Reading passage:
···

# Opinion - Tissot Antimagnetique 1940s



## bananow (Dec 26, 2015)

Hi everyone,

I am an amateur watch enthusiast and I'd really like to add a vintage Tissot watch to my collection. I came across the watch below with very limited information and photos. From my search on the web and forums I found that it is probably *Tissot Aquasport Antimagnetique military watch from 1943 or around that era*. Now I'm not sure if that is accurate or if this might be an entirely different Tissot watch. I find the history fascinating and I was thinking of a purchase but I'm not sure it's worth considering.

They are functional. The dial seems ok but the crystal might be cracked a little at the bottom (can't really tell, will ask for better photos). Unfortunately the back is pretty beat up and I'm not really sure what I can do about it...probably the only option is a replacement. *I'm not asking for a valuation, I know that is forbidden here. I would just like a kind opinion of more experienced collectors about the state, history and if it's worth a deal (the asking price is 100 USD).*

Any help appreciated.

















Oh and I forgot to mention. I would probably clean the dial and hands a little


----------



## antony (Dec 28, 2007)

Can you send a picture as the pictures you have don't work.

···

Data block:
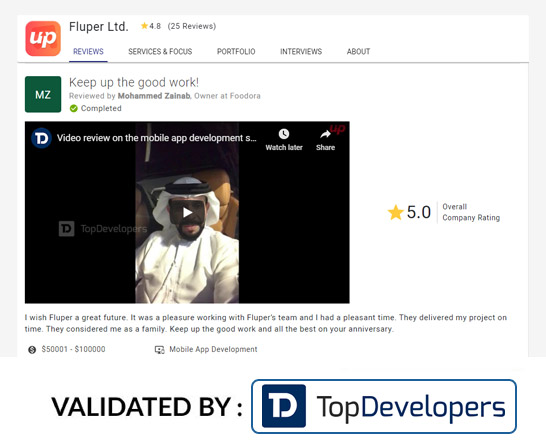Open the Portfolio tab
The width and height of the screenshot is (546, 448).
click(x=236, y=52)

···

Work to complete: Could you continue the forum thread above about the 1940s Tissot Antimagnetique watch, picking up after its last post?

Response to the task:
EBay is a good indicator of most things watch related as for a pricing goes, don't think about buying a watch and then spending money on it.

There's just so many out there.


----------



## scottswatches (Sep 22, 2009)

I can't use the links either, but I have a few of these so please update and I'll give an opinion. You can date these pretty easily


----------



## bananow (Dec 26, 2015)

Thank you for your replies, I really appreciate it! I'm sorry, the images showed up alright when I saw it 

Hope this works


----------



## scottswatches (Sep 22, 2009)

I'd probably wait for one with a better condition dial. The fading of the Tissot logo isn't unusual - this is my 1946 one with similar patination



but i prefer this one from 1949


----------



## bananow (Dec 26, 2015)

Wow, the 1949 one is a beauty!

I guess you're right. There's so many watches out there I should probably wait for a better condition to price ratio.

I just thought that if I would take it home I could turn it to a better condition and only pay a bargain price for it. As I talked with the owner it seems I would be able to negotiate the price to an equivalent of about 50 USD.

Btw the greenish dark color is the original dial color? I thought it's the light one.

Thank you,

Tom


----------



## scottswatches (Sep 22, 2009)

The dark colour has faded to a browny purple. It would have been black.


----------



## bananow (Dec 26, 2015)

Thank you for your replies. I finally decided not to go after this particular offer, be patient and wait for a better opportunity 

Thank you!!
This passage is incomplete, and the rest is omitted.